↓

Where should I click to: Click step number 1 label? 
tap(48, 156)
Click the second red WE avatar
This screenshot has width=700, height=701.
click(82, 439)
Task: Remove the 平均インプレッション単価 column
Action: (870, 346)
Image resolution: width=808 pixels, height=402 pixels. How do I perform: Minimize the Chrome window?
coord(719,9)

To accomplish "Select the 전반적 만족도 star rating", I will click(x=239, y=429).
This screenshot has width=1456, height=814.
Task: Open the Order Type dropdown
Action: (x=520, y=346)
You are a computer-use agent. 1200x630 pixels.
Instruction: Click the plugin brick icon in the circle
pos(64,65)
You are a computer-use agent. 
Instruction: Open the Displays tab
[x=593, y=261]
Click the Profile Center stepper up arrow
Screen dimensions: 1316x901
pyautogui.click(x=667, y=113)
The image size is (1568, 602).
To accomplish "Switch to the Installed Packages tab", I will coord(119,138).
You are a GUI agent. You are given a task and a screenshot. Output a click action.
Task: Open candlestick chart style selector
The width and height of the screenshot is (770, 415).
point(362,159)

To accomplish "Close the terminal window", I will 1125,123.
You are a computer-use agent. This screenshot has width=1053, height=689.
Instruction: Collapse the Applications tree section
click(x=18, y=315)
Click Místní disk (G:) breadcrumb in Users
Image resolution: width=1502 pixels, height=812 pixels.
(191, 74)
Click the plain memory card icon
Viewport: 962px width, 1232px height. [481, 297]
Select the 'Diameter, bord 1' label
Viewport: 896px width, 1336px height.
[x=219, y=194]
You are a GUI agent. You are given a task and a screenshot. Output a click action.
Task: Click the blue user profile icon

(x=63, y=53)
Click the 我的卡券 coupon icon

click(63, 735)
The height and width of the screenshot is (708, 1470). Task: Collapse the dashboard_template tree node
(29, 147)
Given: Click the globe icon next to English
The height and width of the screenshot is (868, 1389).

↑

- _EXERCISE DETAILS_: Present the data above as a numbered list with one line per item, leaving out the blank lines.

- _EXERCISE SOLUTION_:
1. Where should I click to: Click step number 1 label? 
2. tap(48, 156)
3. Click the second red WE avatar
4. This screenshot has width=700, height=701.
5. click(82, 439)
6. Task: Remove the 平均インプレッション単価 column
7. Action: (870, 346)
8. Image resolution: width=808 pixels, height=402 pixels. How do I perform: Minimize the Chrome window?
9. coord(719,9)
10. To accomplish "Select the 전반적 만족도 star rating", I will click(x=239, y=429).
11. This screenshot has width=1456, height=814.
12. Task: Open the Order Type dropdown
13. Action: (x=520, y=346)
14. You are a computer-use agent. 1200x630 pixels.
15. Instruction: Click the plugin brick icon in the circle
16. pos(64,65)
17. You are a computer-use agent. 
18. Instruction: Open the Displays tab
19. [x=593, y=261]
20. Click the Profile Center stepper up arrow
21. Screen dimensions: 1316x901
22. pyautogui.click(x=667, y=113)
23. The image size is (1568, 602).
24. To accomplish "Switch to the Installed Packages tab", I will coord(119,138).
25. You are a GUI agent. You are given a task and a screenshot. Output a click action.
26. Task: Open candlestick chart style selector
27. The width and height of the screenshot is (770, 415).
28. point(362,159)
29. To accomplish "Close the terminal window", I will 1125,123.
30. You are a computer-use agent. This screenshot has width=1053, height=689.
31. Instruction: Collapse the Applications tree section
32. click(x=18, y=315)
33. Click Místní disk (G:) breadcrumb in Users
34. Image resolution: width=1502 pixels, height=812 pixels.
35. (191, 74)
36. Click the plain memory card icon
37. Viewport: 962px width, 1232px height. [481, 297]
38. Select the 'Diameter, bord 1' label
39. Viewport: 896px width, 1336px height.
40. [x=219, y=194]
41. You are a GUI agent. You are given a task and a screenshot. Output a click action.
42. Task: Click the blue user profile icon
43. (x=63, y=53)
44. Click the 我的卡券 coupon icon
45. click(63, 735)
46. The height and width of the screenshot is (708, 1470). Task: Collapse the dashboard_template tree node
47. (29, 147)
48. Given: Click the globe icon next to English
49. The height and width of the screenshot is (868, 1389).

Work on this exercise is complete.